REQUIREMENT — Your task is to repeat the entries underneath exactly, minus the pictures.

ENTRIES PROVIDED —
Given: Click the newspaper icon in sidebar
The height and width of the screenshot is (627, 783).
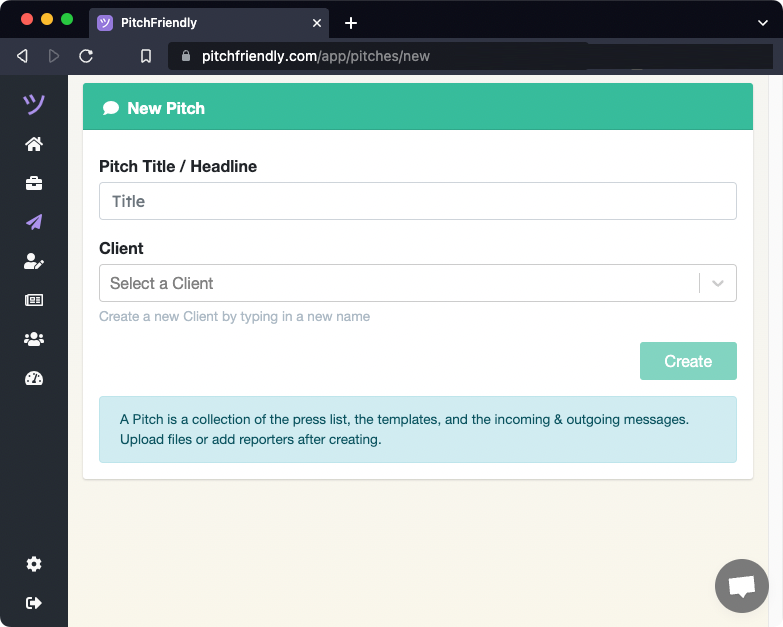Looking at the screenshot, I should point(34,300).
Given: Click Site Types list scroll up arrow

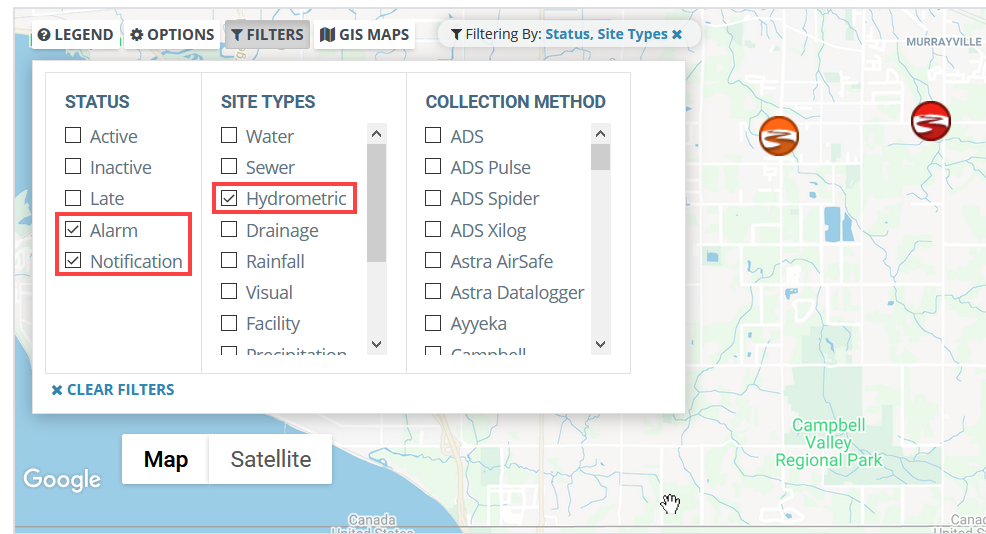Looking at the screenshot, I should point(377,133).
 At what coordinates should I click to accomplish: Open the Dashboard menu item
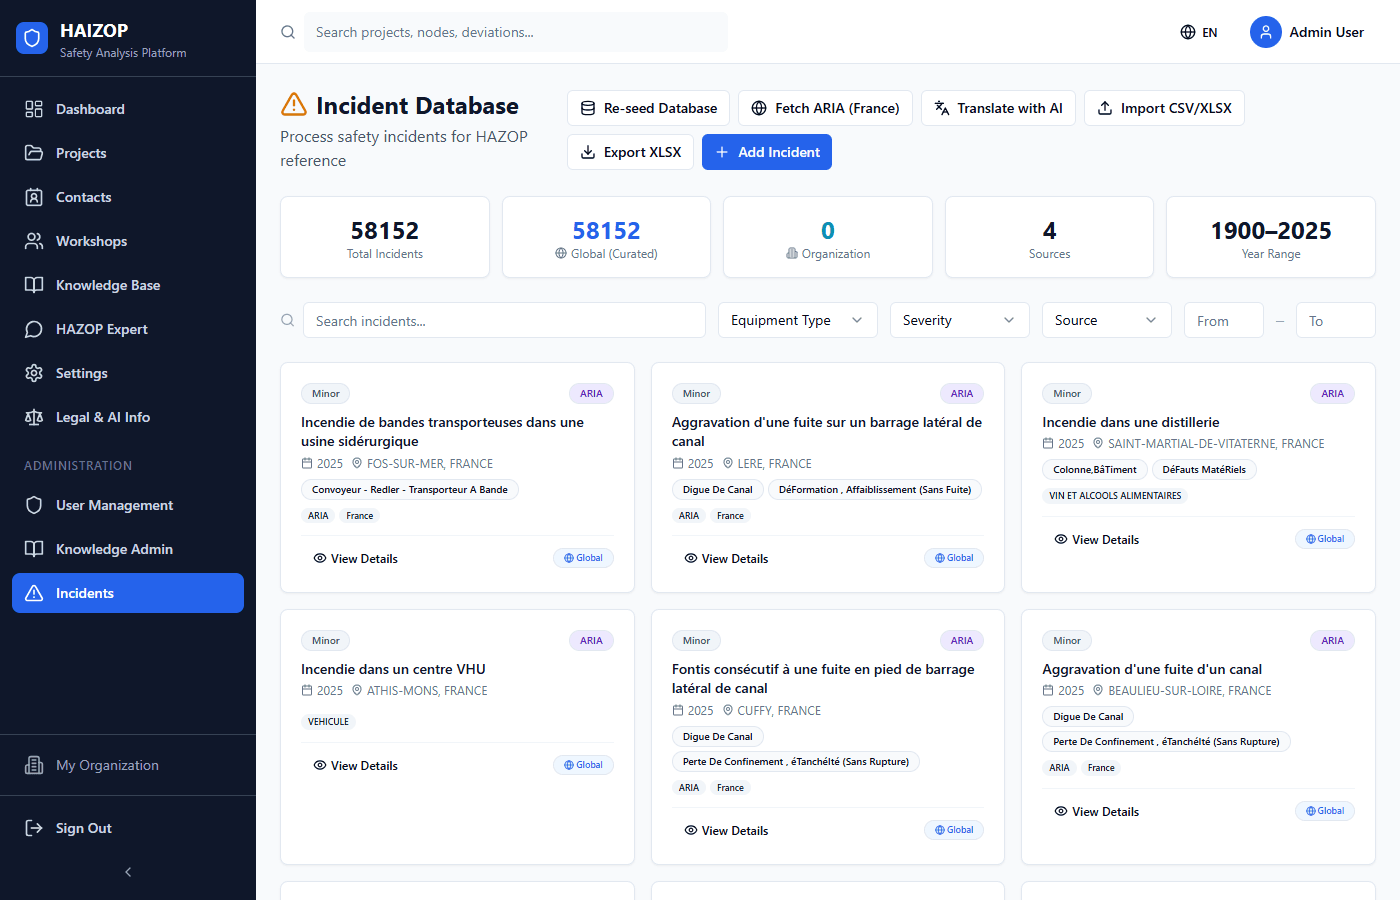(90, 109)
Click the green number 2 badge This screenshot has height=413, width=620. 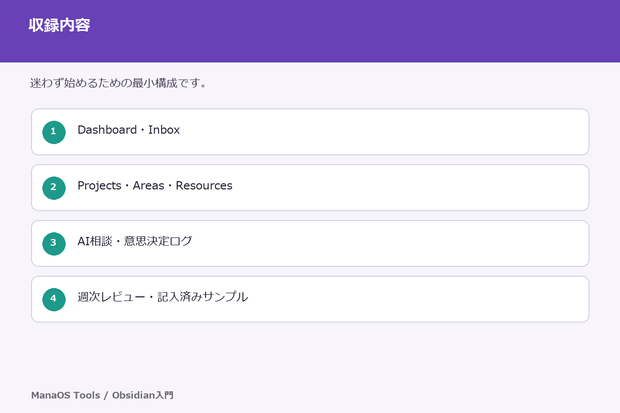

COMPLETED TASK —
Given: Click the newspaper icon in sidebar
The height and width of the screenshot is (627, 783).
Looking at the screenshot, I should point(34,300).
Given: Click Site Types list scroll up arrow

Looking at the screenshot, I should point(377,133).
 At what coordinates should I click to accomplish: Open the Dashboard menu item
(90, 109)
Click the green number 2 badge This screenshot has height=413, width=620. 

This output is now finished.